La declaración también matiza los efectos según la dosis y el indicador de salud. En materia de presión arterial, por ejemplo, tomar de una a tres tazas diarias se asoció a mayor riesgo de hipertensión, mientras que superar las tres tazas mostró el efecto inverso. Respecto del ritmo cardíaco, entre una y tres tazas diarias no aumentó el riesgo de fibrilación auricular, aunque sí se relacionó con más contracciones ventriculares prematuras, latidos extra que en general no revisten gravedad.
Para enfermedades cardíacas y accidentes cerebrovasculares, la franja de dos a cuatro tazas diarias fue la que mostró mayor asociación con menor riesgo. Y el documento advierte que superar las cuatro tazas podría incrementar la probabilidad de insuficiencia cardíaca, lo que refuerza la idea de que «más» no siempre implica «mejor».
Un punto que los autores subrayan es la dificultad para aislar el efecto puntual de la cafeína del resto de los compuestos del café, que incluyen antioxidantes y sustancias antinflamatorias que podrían explicar parte de los beneficios observados. Agregar azúcar, jarabes o crema, además, probablemente reduce esas ventajas, aunque todavía falta investigación específica al respecto.
Superar las cuatro tazas podría incrementar la probabilidad de insuficiencia cardíaca
También hay diferencias según el método de preparación: el cafestol, un compuesto presente en el café no filtrado -como el espresso, la prensa francesa o el café turco- se asoció a niveles más altos de colesterol LDL, el llamado «colesterol malo». Ese compuesto está ausente en el café filtrado con papel y en el instantáneo.

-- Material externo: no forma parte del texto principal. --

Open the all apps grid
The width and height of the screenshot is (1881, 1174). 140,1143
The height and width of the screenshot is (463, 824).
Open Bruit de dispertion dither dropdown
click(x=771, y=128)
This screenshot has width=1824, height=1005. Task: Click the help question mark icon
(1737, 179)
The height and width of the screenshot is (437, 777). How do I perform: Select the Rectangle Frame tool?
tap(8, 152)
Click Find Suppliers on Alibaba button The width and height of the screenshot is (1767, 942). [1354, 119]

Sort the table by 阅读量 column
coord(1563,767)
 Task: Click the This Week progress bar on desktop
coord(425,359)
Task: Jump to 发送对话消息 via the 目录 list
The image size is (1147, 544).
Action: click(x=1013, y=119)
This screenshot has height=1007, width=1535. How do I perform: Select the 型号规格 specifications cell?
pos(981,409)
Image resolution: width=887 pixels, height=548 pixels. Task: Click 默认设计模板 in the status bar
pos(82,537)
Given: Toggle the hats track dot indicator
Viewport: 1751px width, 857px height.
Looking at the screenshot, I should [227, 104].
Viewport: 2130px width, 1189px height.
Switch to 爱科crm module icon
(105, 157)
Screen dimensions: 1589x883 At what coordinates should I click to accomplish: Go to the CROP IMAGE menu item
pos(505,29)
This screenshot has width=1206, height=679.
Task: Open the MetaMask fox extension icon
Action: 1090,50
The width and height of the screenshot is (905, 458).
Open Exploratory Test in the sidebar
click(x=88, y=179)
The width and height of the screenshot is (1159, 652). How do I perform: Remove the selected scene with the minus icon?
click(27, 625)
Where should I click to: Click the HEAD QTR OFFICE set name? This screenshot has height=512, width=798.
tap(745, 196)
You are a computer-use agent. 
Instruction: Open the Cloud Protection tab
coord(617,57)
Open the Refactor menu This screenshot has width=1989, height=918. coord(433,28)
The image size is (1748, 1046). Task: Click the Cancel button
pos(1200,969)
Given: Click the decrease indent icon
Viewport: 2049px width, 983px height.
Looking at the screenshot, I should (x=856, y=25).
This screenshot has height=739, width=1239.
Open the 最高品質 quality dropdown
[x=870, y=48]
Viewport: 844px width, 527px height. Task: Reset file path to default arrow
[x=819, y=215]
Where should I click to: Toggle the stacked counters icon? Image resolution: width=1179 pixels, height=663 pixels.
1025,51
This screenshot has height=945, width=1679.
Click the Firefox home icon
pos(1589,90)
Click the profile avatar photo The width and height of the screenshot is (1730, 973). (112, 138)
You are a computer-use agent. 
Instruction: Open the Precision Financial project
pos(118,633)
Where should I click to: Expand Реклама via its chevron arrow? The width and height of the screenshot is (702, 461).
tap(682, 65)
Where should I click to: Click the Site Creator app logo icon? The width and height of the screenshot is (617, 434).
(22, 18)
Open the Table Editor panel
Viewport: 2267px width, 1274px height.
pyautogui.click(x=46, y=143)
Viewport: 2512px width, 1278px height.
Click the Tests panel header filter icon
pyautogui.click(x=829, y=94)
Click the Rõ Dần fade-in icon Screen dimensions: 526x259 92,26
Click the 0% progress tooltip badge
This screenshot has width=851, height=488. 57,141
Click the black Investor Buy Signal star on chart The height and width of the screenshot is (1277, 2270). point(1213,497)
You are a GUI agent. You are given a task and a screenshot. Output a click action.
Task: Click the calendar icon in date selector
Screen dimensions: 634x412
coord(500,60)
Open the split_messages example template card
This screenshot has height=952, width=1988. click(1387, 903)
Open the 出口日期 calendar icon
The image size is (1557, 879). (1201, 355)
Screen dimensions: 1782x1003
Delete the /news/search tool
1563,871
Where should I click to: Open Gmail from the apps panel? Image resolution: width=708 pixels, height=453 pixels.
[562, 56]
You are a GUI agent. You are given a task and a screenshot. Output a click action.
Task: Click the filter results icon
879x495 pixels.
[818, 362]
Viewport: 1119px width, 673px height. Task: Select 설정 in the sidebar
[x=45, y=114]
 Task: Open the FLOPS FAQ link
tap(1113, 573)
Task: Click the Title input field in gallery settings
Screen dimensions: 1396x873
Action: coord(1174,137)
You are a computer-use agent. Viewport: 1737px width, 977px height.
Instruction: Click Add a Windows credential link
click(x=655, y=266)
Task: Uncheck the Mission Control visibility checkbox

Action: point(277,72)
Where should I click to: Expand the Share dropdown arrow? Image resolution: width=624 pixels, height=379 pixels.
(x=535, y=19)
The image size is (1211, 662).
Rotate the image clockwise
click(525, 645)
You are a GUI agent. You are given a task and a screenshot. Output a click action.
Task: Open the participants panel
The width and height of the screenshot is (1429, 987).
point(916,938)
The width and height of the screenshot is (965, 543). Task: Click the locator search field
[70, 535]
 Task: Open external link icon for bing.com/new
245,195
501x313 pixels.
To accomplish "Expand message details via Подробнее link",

Los especialistas insisten en que no existe una fórmula universal. «Las personas pueden responder a la cafeína de manera muy distinta en función de la edad, los medicamentos, condiciones de salud subyacentes, la genética y la rapidez con la que sus cuerpos la metabolizan», explicó Marcus,
Por falta de datos para fijar una recomendación numérica general, la nueva Guía Alimentaria 2026 de la AHA no incluye una cifra específica de cafeína. El mensaje sí es claro: el café con moderación puede ser parte de una vida cardiovascularmente sana; las bebidas energizantes, no tanto.